Benefit Bulletin: February/March 2017

Benefit Bulletin: February/March 2017

What a New Congress Means For Medicare

TSCL is closely following proposals that would overhaul Medicare as a part of the plans to repeal the 2010 Affordable Care Act.  House Speaker Paul Ryan (WI) has put forward a plan to modernize Medicare by phasing out Medicare as we now know it. Ryan’s plan would make the program more reliant on private insurance plans, and provide beneficiaries with a subsidy or “premium support” with which to purchase coverage.

Speaker Ryan argues that, “Medicare is going broke.”  His plan would set up Medicare exchanges where people could shop for coverage and would receive a fixed amount to put towards the purchase of their private health insurance.  The payment would be linked to the price of a specific plan, and determined by an individual’s income, with low-income people getting a bigger subsidy, which would increase if people were sicker.  Like Obamacare plans, when plans cost more than the subsidy, people would pay the difference in premiums out of their own pocket, even when it’s hundreds of dollars more.

According to an analysis of two premium support proposals by the Congressional Budget Office in 2013, transitioning to that system would shift a greater burden of costs to beneficiaries.  The CBO estimated that affected beneficiaries would pay about 30% higher Medicare premiums for Part A and Part B benefits than under the current law.

And that estimate did not include the impact that such an overhaul would have on Medicare deductibles, co-pays or co-insurance.  We can get an idea of how deductibles and co-pays might respond from the plans currently sold on the federal health exchange to uninsured people under the age of 65.  According to the Kaiser Family Foundation, deductibles — the amount that must be paid before coverage starts — for federal health exchange plans in 2016 averaged more than $3,000 per person for “silver” plans, meaning many people with such high deductibles are getting little to no usable coverage for the high premiums they pay.
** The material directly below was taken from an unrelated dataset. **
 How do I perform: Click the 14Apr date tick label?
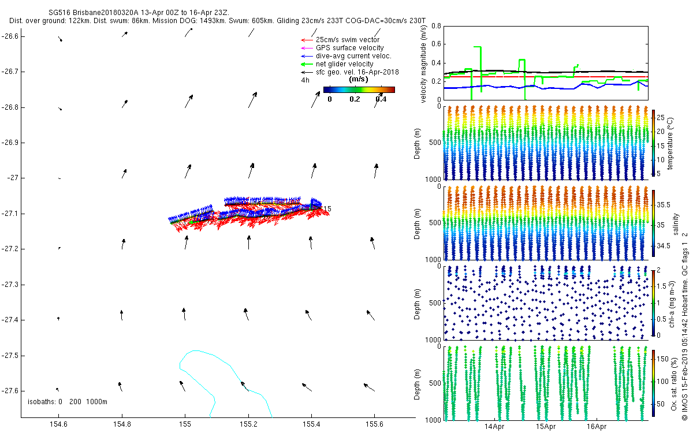[x=495, y=427]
Medicare expert and author of Get What’s Yours for Medicare: Maximizing Your Coverage; Minimizing Your Cost (Simon & Schuster) Philip Moeller recently explained in an interview with The Fiscal Times that premium support is “… a way of capping the government’s spending in these programs.  It’s not necessarily to me associated with any kind of improvement in the delivery of health care,” Moeller said.  “It’s simply a cost structure to contain what we pay for health care.” 

TSCL agrees.

The far bigger problem for Medicare is finding a way to restrain rising healthcare costs, without restricting access to care, or cutting benefits.  TSCL is strongly opposed to privatizing Medicare, and other proposals that shift steep new costs to beneficiaries which could hamper access to medically necessary care.